Records from a collection
__________

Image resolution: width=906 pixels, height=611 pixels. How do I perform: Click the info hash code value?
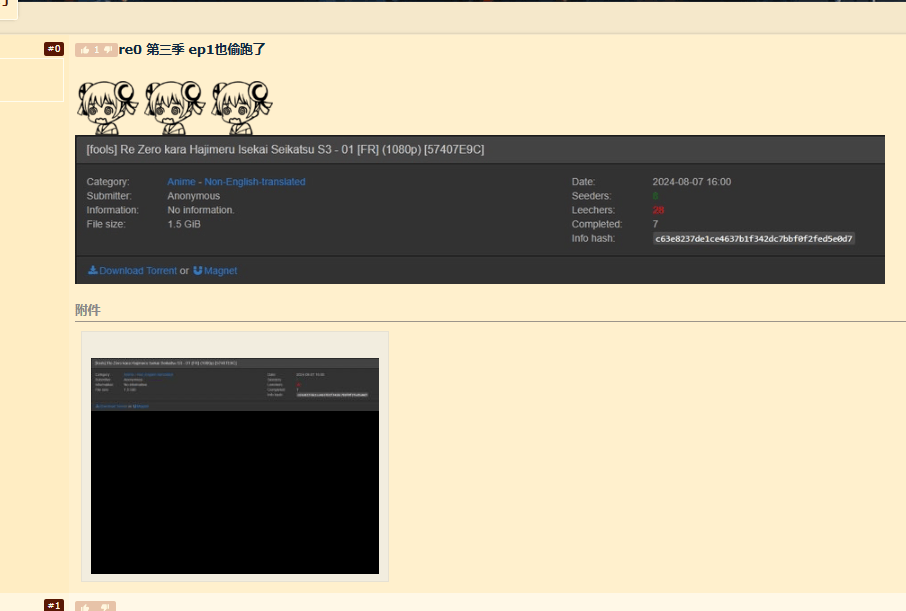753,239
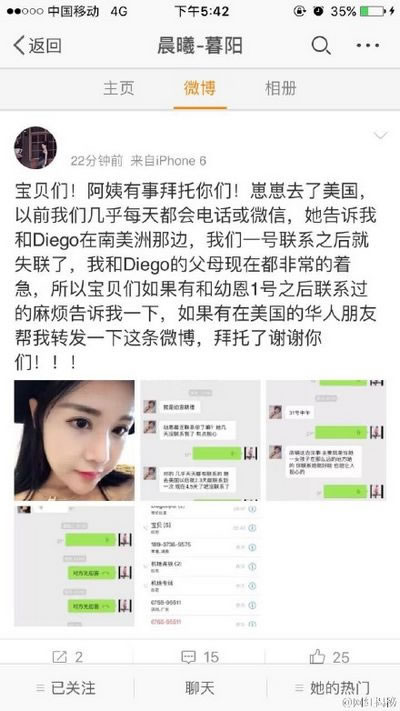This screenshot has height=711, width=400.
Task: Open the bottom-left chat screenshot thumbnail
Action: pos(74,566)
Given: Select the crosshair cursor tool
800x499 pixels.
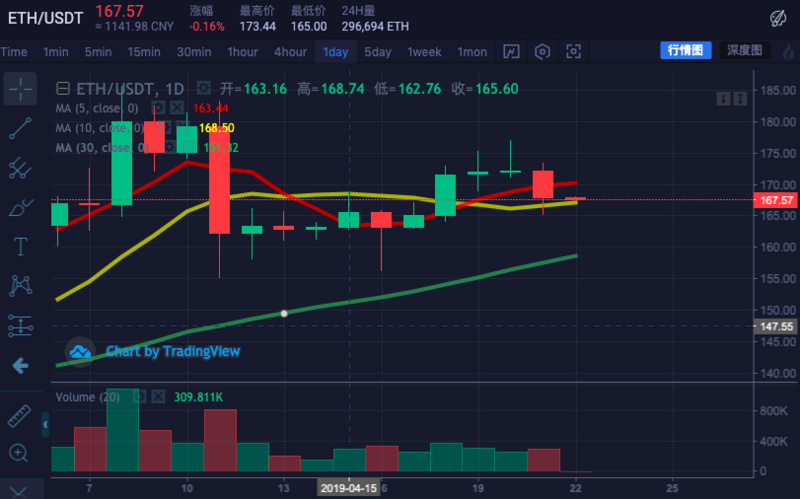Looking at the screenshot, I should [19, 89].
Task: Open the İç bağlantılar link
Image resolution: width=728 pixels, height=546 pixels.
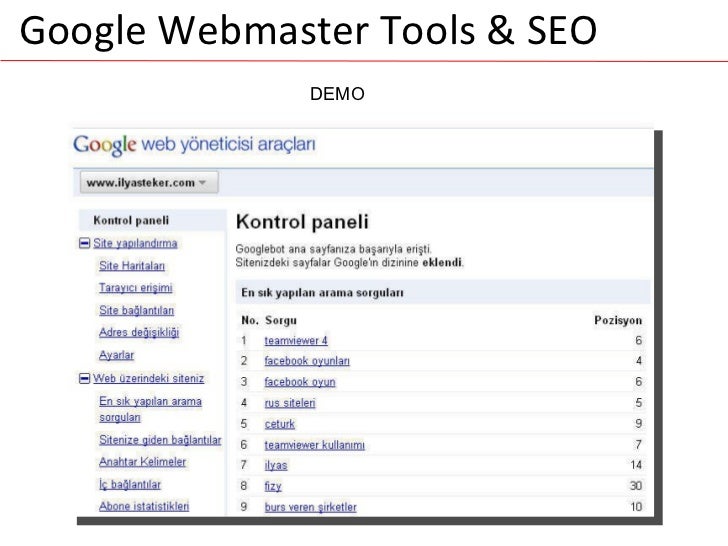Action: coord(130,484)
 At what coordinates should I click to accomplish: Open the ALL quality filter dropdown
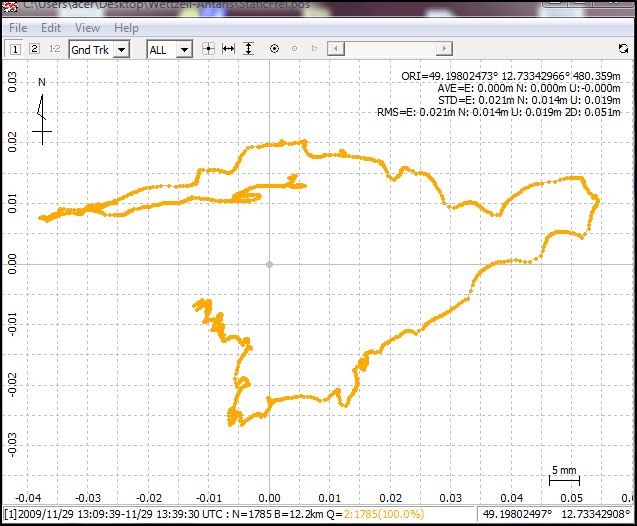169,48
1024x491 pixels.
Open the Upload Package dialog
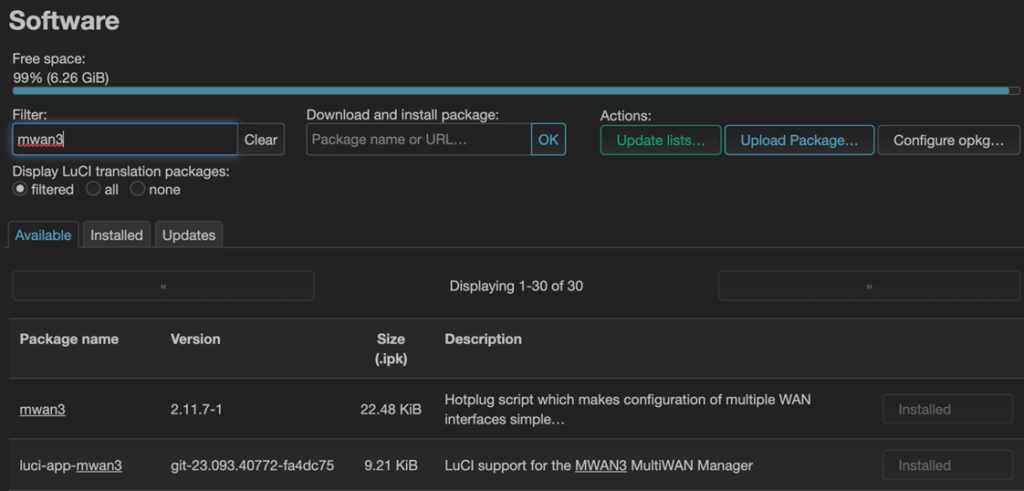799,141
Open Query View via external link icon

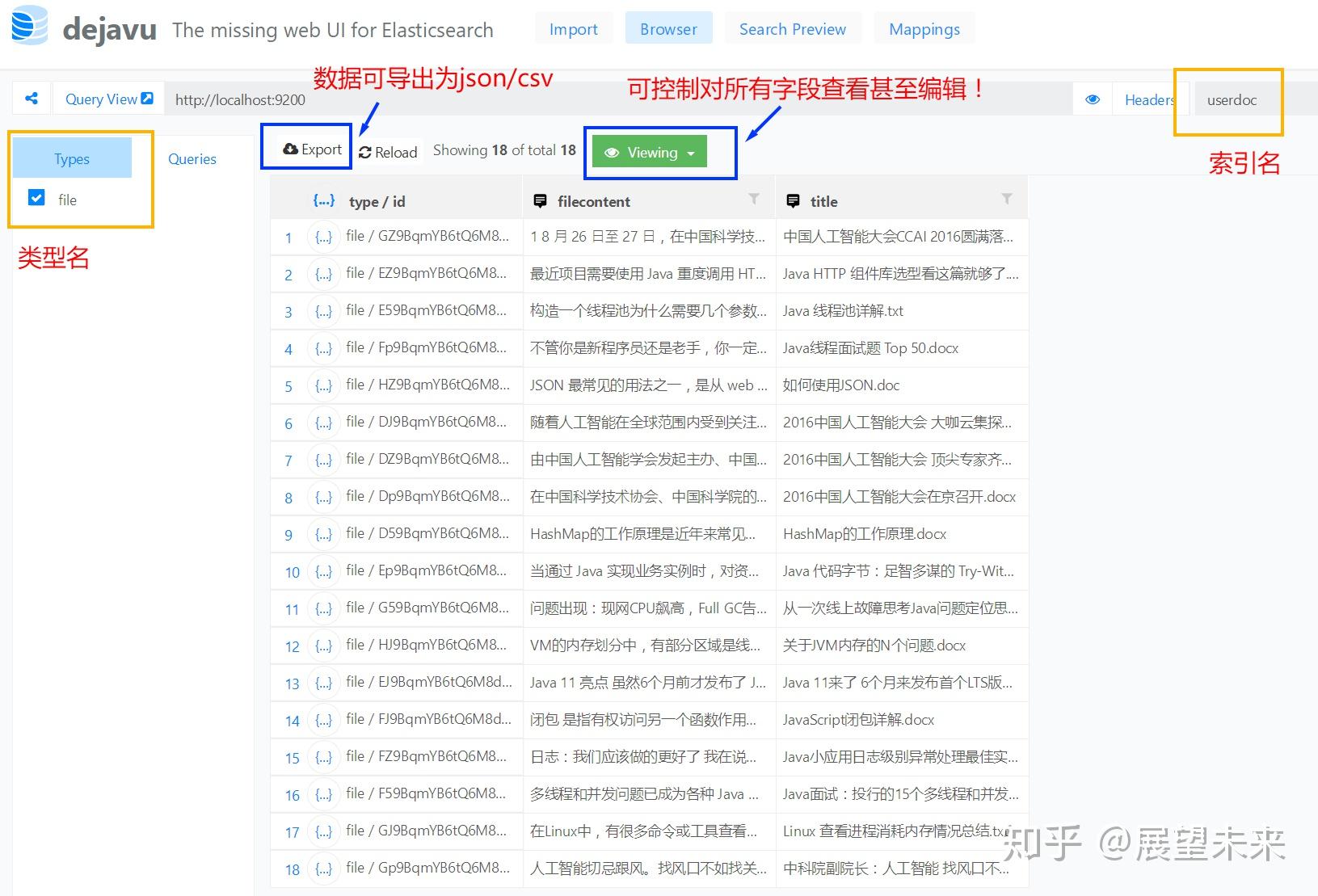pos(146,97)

__________

TO BE DONE: Edit the material above so that every "pixels" becomes "px", leaving all other text unchanged. Omit the pictures from your answer.

ANSWER IN FULL:
Image resolution: width=906 px, height=611 px. How do I perform: Click the info hash code value?
753,239
This screenshot has height=711, width=400.
Task: Open the bottom-left chat screenshot thumbnail
Action: pos(74,566)
Given: Select the crosshair cursor tool
800x499 px.
Looking at the screenshot, I should [19, 89].
Task: Open the İç bağlantılar link
Image resolution: width=728 px, height=546 px.
Action: coord(130,484)
 At what coordinates should I click to accomplish: Open the ALL quality filter dropdown
169,48
1024x491 px.
Open the Upload Package dialog
799,141
Open Query View via external link icon

pos(146,97)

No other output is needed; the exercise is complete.